Normally surrounded by water in August, a pagoda-topped island in China's Poyang Lake is now fully visible, testifying to the dramatic impact of a long drought and heatwave on a vital part of the country's irrigation infrastructure.
China's biggest freshwater lake, Poyang is known as the "kidney" because of the role it plays in regulating the flow of the Yangtze river in central Jiangxi province, taking on floodwaters in the normally wet summer and then receding dramatically during the dry autumn and winter.
This year, as a record heatwave throughout the Yangtze basin stretches beyond 70 days, the lake has shrunk far earlier than usual and is just a fifth of its size of a few months ago.
Locals say they've never seen anything like it.

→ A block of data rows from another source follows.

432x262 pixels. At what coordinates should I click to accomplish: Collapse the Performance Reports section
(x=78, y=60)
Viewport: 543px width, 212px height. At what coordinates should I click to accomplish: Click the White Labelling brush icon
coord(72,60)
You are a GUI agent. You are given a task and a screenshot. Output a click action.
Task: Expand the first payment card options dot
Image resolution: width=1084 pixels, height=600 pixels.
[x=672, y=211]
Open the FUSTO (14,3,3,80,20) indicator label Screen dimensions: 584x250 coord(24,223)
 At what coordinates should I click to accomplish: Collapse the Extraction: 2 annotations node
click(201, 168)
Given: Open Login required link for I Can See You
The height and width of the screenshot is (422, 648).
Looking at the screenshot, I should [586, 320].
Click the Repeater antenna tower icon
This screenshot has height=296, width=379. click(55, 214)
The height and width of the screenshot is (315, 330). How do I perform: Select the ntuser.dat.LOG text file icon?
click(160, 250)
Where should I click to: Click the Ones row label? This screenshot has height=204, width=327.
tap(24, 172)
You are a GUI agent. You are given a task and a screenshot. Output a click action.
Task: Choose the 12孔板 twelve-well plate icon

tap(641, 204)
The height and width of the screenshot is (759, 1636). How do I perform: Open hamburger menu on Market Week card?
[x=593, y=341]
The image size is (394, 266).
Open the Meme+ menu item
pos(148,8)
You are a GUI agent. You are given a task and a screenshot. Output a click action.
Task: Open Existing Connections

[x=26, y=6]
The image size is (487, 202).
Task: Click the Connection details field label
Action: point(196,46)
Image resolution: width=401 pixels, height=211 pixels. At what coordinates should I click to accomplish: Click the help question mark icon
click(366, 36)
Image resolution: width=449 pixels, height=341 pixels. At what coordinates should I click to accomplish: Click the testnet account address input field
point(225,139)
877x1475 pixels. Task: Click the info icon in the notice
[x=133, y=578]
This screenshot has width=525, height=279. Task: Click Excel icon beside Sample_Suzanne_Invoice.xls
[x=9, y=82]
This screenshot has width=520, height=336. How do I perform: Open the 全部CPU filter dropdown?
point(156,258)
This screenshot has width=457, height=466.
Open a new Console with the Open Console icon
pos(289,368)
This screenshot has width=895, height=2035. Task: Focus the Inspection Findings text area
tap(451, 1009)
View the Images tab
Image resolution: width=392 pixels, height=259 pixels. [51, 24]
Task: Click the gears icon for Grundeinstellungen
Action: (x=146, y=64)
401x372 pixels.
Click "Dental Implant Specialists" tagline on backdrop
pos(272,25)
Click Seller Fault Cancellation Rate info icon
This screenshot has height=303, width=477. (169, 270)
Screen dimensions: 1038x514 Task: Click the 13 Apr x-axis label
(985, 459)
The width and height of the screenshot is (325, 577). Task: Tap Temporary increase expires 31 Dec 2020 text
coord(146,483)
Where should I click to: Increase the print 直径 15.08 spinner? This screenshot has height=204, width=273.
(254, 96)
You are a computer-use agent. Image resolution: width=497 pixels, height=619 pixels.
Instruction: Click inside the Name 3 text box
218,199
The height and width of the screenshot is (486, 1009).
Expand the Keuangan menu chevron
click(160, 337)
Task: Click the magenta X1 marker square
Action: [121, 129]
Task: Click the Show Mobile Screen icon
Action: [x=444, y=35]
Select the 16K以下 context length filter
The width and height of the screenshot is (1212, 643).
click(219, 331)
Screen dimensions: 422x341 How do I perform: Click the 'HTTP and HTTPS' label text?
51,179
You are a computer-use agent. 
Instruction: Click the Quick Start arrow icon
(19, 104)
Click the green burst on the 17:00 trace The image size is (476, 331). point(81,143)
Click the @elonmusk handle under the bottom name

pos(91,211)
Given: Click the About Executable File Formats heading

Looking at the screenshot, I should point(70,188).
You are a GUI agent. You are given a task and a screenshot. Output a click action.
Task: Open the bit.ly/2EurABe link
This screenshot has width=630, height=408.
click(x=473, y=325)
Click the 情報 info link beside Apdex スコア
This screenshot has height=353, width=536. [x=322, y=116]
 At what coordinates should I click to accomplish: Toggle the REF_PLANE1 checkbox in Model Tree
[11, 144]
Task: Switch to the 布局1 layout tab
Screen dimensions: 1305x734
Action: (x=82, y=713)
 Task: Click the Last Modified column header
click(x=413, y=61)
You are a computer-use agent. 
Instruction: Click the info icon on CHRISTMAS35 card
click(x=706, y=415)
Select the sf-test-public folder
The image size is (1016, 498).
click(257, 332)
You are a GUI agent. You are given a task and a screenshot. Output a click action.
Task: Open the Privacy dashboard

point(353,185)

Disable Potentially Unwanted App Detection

"Last year there was water in the lake," said 57-year old Zhang Daxian, who makes his living there. "This year I don't know what happened. It is so dry."
Poyang's hydrological functions have also been eroded over the years by sand mining and the construction of the Three Gorges and other large-scale dams upstream.
Authorities have proposed building a large sluice gate to exert more control over water flows - a move criticised by green groups.
Zhang, a Buddhist, is paid 1,000 yuan ($146) a month by the local government to clean on the island, known as Luoxing Pier, when water levels drop, a job usually required for half the year.
"This year it's been dry for ... almost two months. The water was supposed to recede in the middle of September, but this year... it dried up in the middle of July," he said.
On Wednesday, residents were able to walk comfortably on the cracked and baked flats of the lake on Wednesday, treading through dead mussels and fish - though some took it in their stride.
"It is just climate change," said Zhang, a 51-year-old whoused to work for the local fishery administration. "It happens. It is normal."
Fishing was banned on Poyang Lake in 2020.
The shrinkage has also affected shipping and drinking water supplies for nearby communities. Authorities have already released water from the Three Gorges and Danjiangkou reservoirs to alleviate downstream shortages, state broadcaster CCTV said on Tuesday.
Du Lei, an engineer with the remote sensing centre of the Ministry of Natural Resources, told CCTV that the lake was still receding, and some of its small feeder rivers had completely dried up.
"The entire northern part of the lake is more like a river because of the shrinking of the lake's surface," he said.